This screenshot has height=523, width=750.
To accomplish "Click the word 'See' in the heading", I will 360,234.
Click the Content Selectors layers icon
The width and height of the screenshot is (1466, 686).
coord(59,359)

TO BE DONE
Return each line above that contains the word "height".

FULL SOLUTION
This screenshot has height=523, width=750.
The width and height of the screenshot is (1466, 686).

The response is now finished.